Third Circ. Revives Asbestos Claims Against Insurers in W.R. Grace Bankruptcy
The U.S. Court of Appeals for the Third Circuit on Tuesday said that insurers of bankrupt mining company W.R. Grace & Co. could be on the hook for asbestos exposure claims, leaving the issue to a bankruptcy judge to decide.
August 15, 2018 at 04:29 PM
3 minute read
The original version of this story was published on Delaware Law Weekly
The U.S. Court of Appeals for the Third Circuit on Tuesday said that insurers of bankrupt mining company W.R. Grace & Co. could be on the hook for asbestos exposure claims, leaving the issue to a bankruptcy judge to decide.
The precedential ruling from a three-member panel of the appeals court revived claims from workers suffering from asbestos-related illnesses, after U.S. Bankruptcy Judge Kevin Gross of the District of Delaware held they were barred by an injunction that channels claims against third parties to a trust.
While the Third Circuit agreed that insurers Continental Casualty Co. and Transportation Insurance Co. were protected by the terms of the channeling injunction, the judges said there remained a question of whether the claims against the insurers, referred to as CNA in the ruling, fit the statutory limitations of U.S. bankruptcy law.
“The proper inquiry is to review the law applicable to the claims being raised against the third party (and when necessary to interpret state law) to determine whether the third party's liability is wholly separate from the debtor's liability or instead depends on it,” Judge Thomas Ambro of the Third Circuit wrote in a 25-page opinion.
Daniel C. Cohn, a partner with Murtha Cullina who argued for the workers, declined to comment. Michael S. Giannotto, a Goodwin Procter partner representing the insurers, did not immediately respond to a call Wednesday seeking comment on the ruling.
The decision, however, gives a second shot to argue in Grace's Chapter 11 bankruptcy proceedings that the insurers are directly liable for the asbestos-related claims.
On direct appeal, they took the broad view that any misconduct by the insurers exposed CNA to liability. They seized specifically on a group of CNA policies that gave the insurers the right to inspect Grace's facility for asbestos mining and processing in Libby, Montana, arguing that CNA had violated its duty of care to educate and warn workers and their families about hazardous conditions from insufficient dust control at the plant.
CNA, on the other hand, criticized the workers' “per se attempts to hold it indirectly liable” for Grace's conduct. According to CNA, the policy gave the insurers the right—but not the obligation—to inspect the Montana facility and that all responsibility fell on the shoulders of the debtor, whose products had harmed its workers.

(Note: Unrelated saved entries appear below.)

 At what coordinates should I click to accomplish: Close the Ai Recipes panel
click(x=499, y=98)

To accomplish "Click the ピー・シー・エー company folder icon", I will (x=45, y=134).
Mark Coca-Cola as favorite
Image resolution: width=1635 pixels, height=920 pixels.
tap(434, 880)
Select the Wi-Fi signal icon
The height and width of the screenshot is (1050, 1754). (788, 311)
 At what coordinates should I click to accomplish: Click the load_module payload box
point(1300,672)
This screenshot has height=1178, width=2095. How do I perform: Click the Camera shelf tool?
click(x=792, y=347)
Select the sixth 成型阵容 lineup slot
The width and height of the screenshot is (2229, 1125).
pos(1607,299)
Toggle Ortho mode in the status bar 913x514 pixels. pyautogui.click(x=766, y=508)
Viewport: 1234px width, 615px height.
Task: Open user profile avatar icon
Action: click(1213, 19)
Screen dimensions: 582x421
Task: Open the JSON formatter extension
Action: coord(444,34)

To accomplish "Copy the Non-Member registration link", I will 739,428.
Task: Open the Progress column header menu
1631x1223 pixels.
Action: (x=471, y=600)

Though Ambro sided with CNA on the terms of the injunction, he rejected the statutory interpretations argue by both CNA and the workers, saying “the former is overly narrow and the latter overly broad.” And he directed Gross to review the case under the plain language of the relevant sections of the U.S. Bankruptcy Code.
The decision, the judge said, was supported by the purpose of bankruptcy law in the context of asbestos liability.
“The incentive for third parties, particularly insurers, to contribute to an asbestos personal injury trust is their diminished exposure to asbestos liability from the asbestos debtor's conduct or claims against it. Protecting these third parties from derivative exposure resolves lingering uncertainty about their liability and sustains the trust's ability to compensate current and future claimants,” he said.
According to a reliable source, CNA's potential liability could run in the hundreds of millions of dollars.
The case is captioned In re W.R. Grace & Co.